Records to process:
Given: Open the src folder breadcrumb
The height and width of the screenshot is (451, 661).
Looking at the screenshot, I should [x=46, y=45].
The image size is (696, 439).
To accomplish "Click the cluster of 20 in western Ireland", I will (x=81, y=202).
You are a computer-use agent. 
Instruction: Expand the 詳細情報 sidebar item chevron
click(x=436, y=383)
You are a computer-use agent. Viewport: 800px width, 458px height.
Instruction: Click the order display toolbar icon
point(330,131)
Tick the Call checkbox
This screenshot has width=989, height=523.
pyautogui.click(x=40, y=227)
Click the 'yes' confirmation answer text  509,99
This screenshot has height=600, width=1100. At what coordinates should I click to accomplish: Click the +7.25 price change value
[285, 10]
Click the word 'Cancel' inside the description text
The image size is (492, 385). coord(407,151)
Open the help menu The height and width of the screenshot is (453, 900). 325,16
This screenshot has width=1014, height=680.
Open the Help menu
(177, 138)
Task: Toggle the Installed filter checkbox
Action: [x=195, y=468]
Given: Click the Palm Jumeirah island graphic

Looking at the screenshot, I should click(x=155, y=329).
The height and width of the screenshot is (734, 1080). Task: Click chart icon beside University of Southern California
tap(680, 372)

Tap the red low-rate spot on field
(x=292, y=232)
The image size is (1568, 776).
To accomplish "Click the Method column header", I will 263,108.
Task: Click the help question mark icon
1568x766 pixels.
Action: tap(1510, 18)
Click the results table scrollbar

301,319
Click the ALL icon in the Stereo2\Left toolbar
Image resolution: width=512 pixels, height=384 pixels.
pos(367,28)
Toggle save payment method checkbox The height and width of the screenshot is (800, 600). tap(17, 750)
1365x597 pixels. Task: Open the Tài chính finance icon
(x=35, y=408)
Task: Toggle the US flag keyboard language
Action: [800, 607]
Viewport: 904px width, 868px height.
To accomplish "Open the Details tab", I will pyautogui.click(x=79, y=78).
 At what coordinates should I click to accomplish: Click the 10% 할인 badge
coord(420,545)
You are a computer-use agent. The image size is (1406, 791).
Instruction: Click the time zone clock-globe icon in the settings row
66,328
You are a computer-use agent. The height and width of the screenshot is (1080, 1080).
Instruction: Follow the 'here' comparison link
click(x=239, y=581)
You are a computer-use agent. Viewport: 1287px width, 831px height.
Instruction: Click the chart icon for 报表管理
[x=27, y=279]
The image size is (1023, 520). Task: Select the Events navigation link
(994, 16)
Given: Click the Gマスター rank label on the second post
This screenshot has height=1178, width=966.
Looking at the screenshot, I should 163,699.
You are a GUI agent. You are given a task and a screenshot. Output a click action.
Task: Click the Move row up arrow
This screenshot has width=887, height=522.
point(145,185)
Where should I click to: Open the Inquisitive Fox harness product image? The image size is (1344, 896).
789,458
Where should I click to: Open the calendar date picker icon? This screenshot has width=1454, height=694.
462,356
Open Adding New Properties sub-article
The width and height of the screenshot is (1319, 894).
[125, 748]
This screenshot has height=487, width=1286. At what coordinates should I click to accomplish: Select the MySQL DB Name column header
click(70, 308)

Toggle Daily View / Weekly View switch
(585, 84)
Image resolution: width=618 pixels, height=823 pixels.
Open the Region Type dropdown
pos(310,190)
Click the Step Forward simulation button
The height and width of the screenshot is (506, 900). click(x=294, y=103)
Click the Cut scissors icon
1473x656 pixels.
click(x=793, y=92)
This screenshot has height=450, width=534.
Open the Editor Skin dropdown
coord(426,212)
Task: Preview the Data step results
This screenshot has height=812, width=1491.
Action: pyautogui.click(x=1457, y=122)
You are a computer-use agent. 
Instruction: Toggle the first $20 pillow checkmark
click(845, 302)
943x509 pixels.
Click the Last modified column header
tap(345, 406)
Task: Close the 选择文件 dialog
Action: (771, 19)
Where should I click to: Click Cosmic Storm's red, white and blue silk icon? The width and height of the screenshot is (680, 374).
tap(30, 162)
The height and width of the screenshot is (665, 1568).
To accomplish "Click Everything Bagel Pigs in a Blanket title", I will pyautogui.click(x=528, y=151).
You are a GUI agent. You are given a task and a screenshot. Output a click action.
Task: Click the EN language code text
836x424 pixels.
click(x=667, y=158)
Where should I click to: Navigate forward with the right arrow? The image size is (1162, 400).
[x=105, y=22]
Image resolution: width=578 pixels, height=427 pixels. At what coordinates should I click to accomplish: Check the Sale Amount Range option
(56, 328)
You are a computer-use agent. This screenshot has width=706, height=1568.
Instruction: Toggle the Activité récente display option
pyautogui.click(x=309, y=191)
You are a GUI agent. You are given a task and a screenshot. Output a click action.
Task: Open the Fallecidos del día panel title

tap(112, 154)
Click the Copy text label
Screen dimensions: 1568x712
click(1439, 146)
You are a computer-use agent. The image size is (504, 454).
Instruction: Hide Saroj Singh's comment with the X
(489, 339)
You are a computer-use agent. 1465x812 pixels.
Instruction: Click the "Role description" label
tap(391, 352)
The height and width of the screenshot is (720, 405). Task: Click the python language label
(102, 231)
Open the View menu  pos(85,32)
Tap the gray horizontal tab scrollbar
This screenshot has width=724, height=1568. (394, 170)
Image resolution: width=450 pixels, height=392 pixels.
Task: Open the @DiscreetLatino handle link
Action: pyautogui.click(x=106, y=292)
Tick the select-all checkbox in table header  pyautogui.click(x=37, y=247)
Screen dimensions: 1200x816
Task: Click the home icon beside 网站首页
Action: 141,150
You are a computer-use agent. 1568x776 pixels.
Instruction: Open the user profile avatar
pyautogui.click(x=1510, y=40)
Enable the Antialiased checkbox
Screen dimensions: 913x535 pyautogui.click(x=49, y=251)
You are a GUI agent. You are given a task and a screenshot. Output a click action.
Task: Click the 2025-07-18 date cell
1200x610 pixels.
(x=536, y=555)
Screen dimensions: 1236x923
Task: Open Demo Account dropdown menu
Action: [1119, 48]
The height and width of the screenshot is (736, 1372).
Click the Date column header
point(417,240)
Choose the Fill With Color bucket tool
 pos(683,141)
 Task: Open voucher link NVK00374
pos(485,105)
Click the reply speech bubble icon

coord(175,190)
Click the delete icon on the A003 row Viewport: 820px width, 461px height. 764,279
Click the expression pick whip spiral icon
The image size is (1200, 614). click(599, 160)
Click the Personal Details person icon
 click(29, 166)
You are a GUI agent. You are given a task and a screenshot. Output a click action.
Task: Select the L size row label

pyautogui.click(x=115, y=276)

Task: In the data above, copy every line where the string "will" appears.

Written answer:
To accomplish "Click the cluster of 20 in western Ireland", I will (x=81, y=202).
To accomplish "Click the Method column header", I will 263,108.
To accomplish "Open the Details tab", I will pyautogui.click(x=79, y=78).
To accomplish "Click Everything Bagel Pigs in a Blanket title", I will pyautogui.click(x=528, y=151).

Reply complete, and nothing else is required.